**Task instructions:** Locate the line containing "You are a GUI" in the material below. Copy that line and all following lines through the end exactly, omitting any pictures.

**Supplied material:**
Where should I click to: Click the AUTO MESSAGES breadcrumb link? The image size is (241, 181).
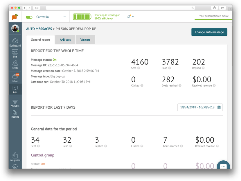click(x=39, y=29)
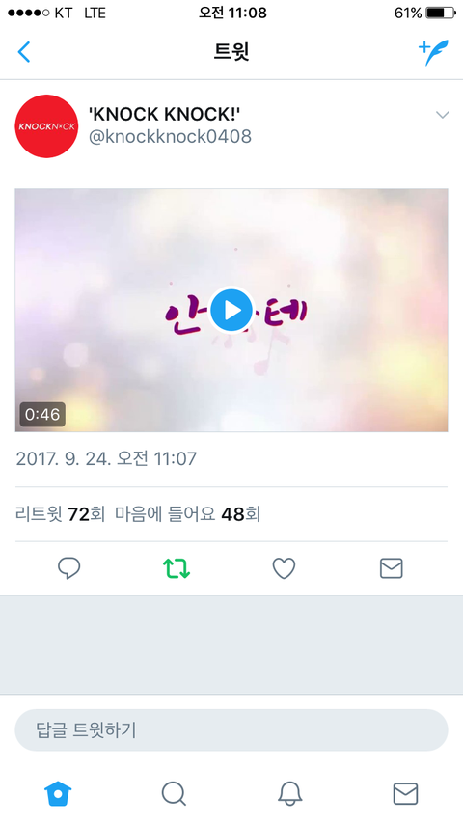Open the KNOCK KNOCK red profile avatar
Screen dimensions: 463x824
(46, 126)
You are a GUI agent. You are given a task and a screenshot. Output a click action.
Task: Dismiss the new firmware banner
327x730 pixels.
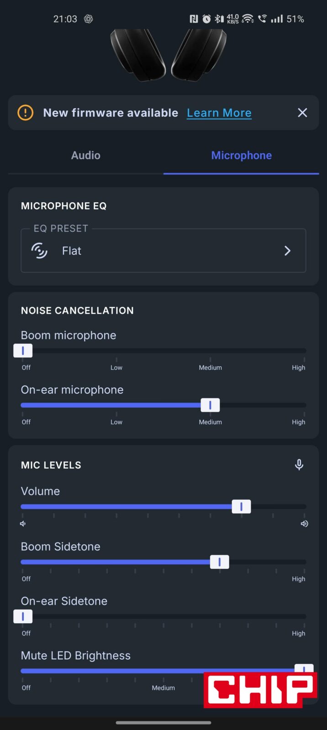click(x=302, y=113)
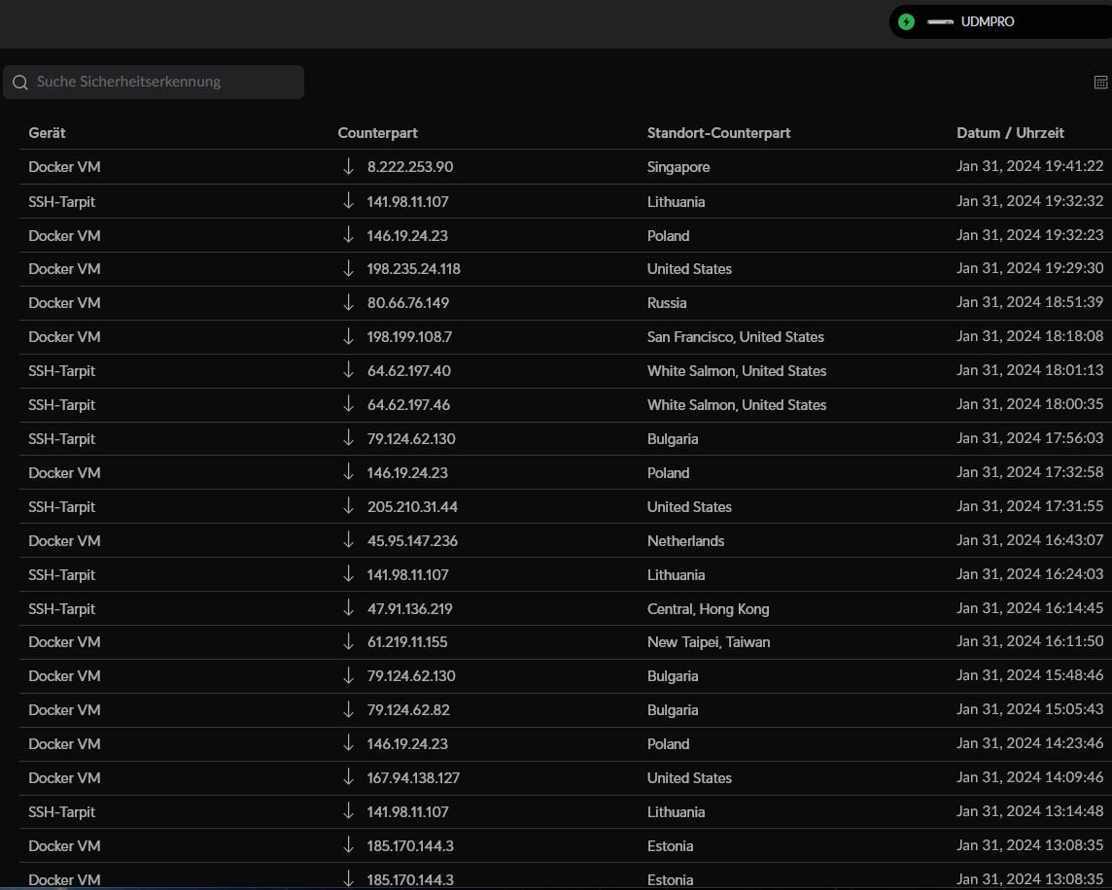Click the arrow icon beside 61.219.11.155
1112x890 pixels.
[348, 642]
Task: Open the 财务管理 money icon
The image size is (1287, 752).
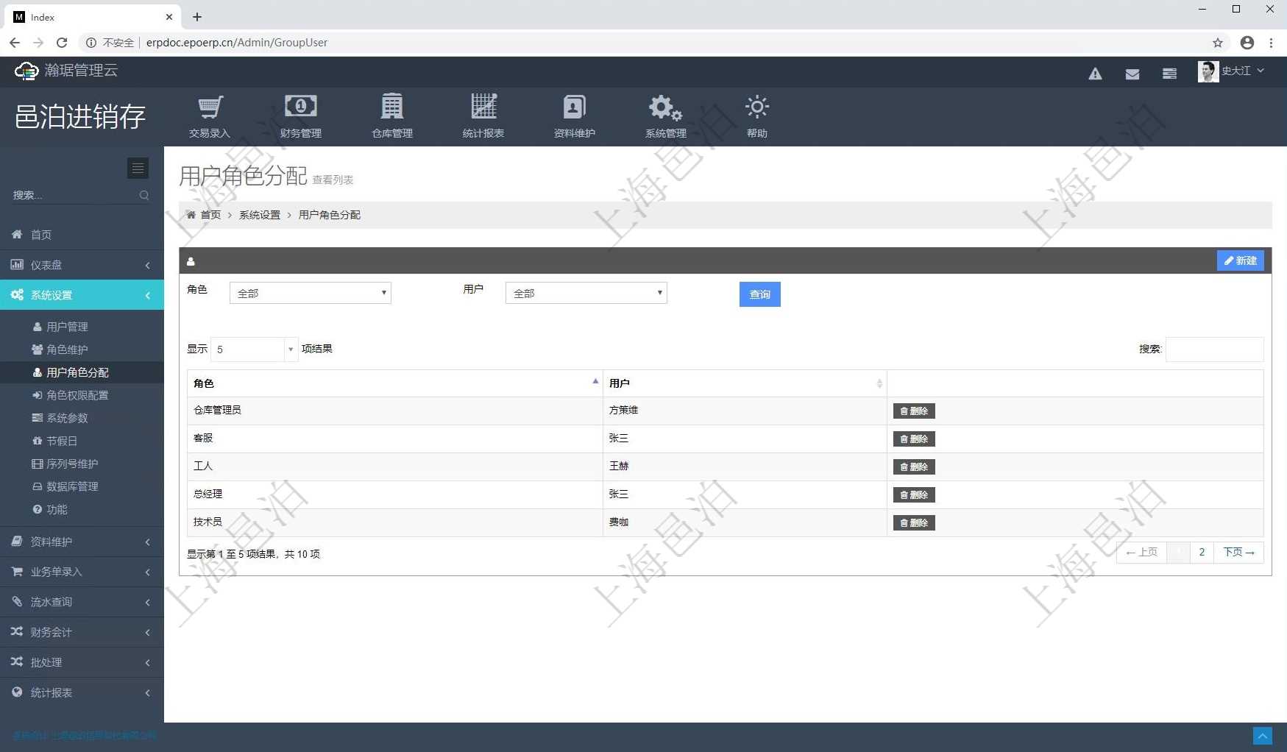Action: point(300,108)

**Output for this exercise:**
You are a GUI agent. You are given a task and a screenshot. Output a click action.
Task: Dismiss the new firmware banner
327x730 pixels.
click(x=302, y=113)
Click the arrow icon beside 61.219.11.155
1112x890 pixels.
[348, 642]
Task: Open the 财务管理 money icon
The image size is (1287, 752).
Action: point(300,108)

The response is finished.